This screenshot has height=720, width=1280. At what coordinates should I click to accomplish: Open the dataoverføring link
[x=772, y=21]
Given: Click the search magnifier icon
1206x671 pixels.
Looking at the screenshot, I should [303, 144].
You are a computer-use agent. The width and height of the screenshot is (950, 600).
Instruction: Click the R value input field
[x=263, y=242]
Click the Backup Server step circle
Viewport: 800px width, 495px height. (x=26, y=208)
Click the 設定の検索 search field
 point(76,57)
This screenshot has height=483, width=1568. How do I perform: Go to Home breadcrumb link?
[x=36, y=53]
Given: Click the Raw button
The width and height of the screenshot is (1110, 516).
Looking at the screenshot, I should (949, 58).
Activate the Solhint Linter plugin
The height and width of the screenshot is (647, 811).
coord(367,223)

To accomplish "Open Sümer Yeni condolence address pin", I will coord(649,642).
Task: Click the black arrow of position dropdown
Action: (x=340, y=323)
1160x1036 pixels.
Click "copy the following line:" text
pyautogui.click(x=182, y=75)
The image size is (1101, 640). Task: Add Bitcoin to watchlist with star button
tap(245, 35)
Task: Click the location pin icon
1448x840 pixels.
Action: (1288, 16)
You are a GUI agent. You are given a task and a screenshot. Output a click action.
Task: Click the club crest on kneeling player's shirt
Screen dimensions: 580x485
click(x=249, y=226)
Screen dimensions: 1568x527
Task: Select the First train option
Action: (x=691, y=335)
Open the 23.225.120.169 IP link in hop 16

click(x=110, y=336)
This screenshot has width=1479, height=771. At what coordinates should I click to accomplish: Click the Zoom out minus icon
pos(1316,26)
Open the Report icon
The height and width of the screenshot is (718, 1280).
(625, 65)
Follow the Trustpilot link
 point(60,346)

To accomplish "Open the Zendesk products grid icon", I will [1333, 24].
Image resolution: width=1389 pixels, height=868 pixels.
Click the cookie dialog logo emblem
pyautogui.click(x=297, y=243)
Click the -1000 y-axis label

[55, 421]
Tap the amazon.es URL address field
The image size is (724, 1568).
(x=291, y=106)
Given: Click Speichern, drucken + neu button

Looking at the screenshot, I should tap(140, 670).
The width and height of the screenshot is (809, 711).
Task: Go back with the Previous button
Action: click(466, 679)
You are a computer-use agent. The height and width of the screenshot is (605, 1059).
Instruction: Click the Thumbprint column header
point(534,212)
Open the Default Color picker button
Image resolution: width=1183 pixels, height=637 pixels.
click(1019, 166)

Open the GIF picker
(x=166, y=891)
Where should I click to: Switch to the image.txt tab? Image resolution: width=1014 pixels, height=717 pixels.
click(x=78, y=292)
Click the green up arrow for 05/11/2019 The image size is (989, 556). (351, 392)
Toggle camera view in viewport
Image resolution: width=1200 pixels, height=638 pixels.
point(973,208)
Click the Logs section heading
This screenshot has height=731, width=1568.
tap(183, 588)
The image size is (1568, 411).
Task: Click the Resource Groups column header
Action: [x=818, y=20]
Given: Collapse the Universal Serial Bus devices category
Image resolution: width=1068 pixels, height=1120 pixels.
§
# What is being asked
Retype the data. Every line must match the original exactly.

# Response to the task
This screenshot has height=720, width=1280. At what coordinates should I click to accomplish: Open the dataoverføring link
[x=772, y=21]
Given: Click the search magnifier icon
1206x671 pixels.
Looking at the screenshot, I should [303, 144].
You are a computer-use agent. The width and height of the screenshot is (950, 600).
Instruction: Click the R value input field
[x=263, y=242]
Click the Backup Server step circle
Viewport: 800px width, 495px height. (x=26, y=208)
Click the 設定の検索 search field
 point(76,57)
This screenshot has height=483, width=1568. How do I perform: Go to Home breadcrumb link?
[x=36, y=53]
Given: Click the Raw button
The width and height of the screenshot is (1110, 516).
Looking at the screenshot, I should (949, 58).
Activate the Solhint Linter plugin
The height and width of the screenshot is (647, 811).
coord(367,223)

To accomplish "Open Sümer Yeni condolence address pin", I will coord(649,642).
Task: Click the black arrow of position dropdown
Action: (x=340, y=323)
1160x1036 pixels.
Click "copy the following line:" text
pyautogui.click(x=182, y=75)
The image size is (1101, 640). Task: Add Bitcoin to watchlist with star button
tap(245, 35)
Task: Click the location pin icon
1448x840 pixels.
Action: (1288, 16)
You are a GUI agent. You are given a task and a screenshot. Output a click action.
Task: Click the club crest on kneeling player's shirt
Screen dimensions: 580x485
click(x=249, y=226)
Screen dimensions: 1568x527
Task: Select the First train option
Action: (x=691, y=335)
Open the 23.225.120.169 IP link in hop 16

click(x=110, y=336)
This screenshot has width=1479, height=771. At what coordinates should I click to accomplish: Click the Zoom out minus icon
pos(1316,26)
Open the Report icon
The height and width of the screenshot is (718, 1280).
(625, 65)
Follow the Trustpilot link
 point(60,346)

To accomplish "Open the Zendesk products grid icon", I will [1333, 24].
Image resolution: width=1389 pixels, height=868 pixels.
Click the cookie dialog logo emblem
pyautogui.click(x=297, y=243)
Click the -1000 y-axis label

[55, 421]
Tap the amazon.es URL address field
The image size is (724, 1568).
(x=291, y=106)
Given: Click Speichern, drucken + neu button

Looking at the screenshot, I should tap(140, 670).
The width and height of the screenshot is (809, 711).
Task: Go back with the Previous button
Action: click(466, 679)
You are a computer-use agent. The height and width of the screenshot is (605, 1059).
Instruction: Click the Thumbprint column header
point(534,212)
Open the Default Color picker button
Image resolution: width=1183 pixels, height=637 pixels.
click(1019, 166)

Open the GIF picker
(x=166, y=891)
Where should I click to: Switch to the image.txt tab? Image resolution: width=1014 pixels, height=717 pixels.
click(x=78, y=292)
Click the green up arrow for 05/11/2019 The image size is (989, 556). (351, 392)
Toggle camera view in viewport
Image resolution: width=1200 pixels, height=638 pixels.
point(973,208)
Click the Logs section heading
This screenshot has height=731, width=1568.
tap(183, 588)
The image size is (1568, 411).
Task: Click the Resource Groups column header
Action: [x=818, y=20]
Given: Collapse the Universal Serial Bus devices category
Image resolution: width=1068 pixels, height=1120 pixels.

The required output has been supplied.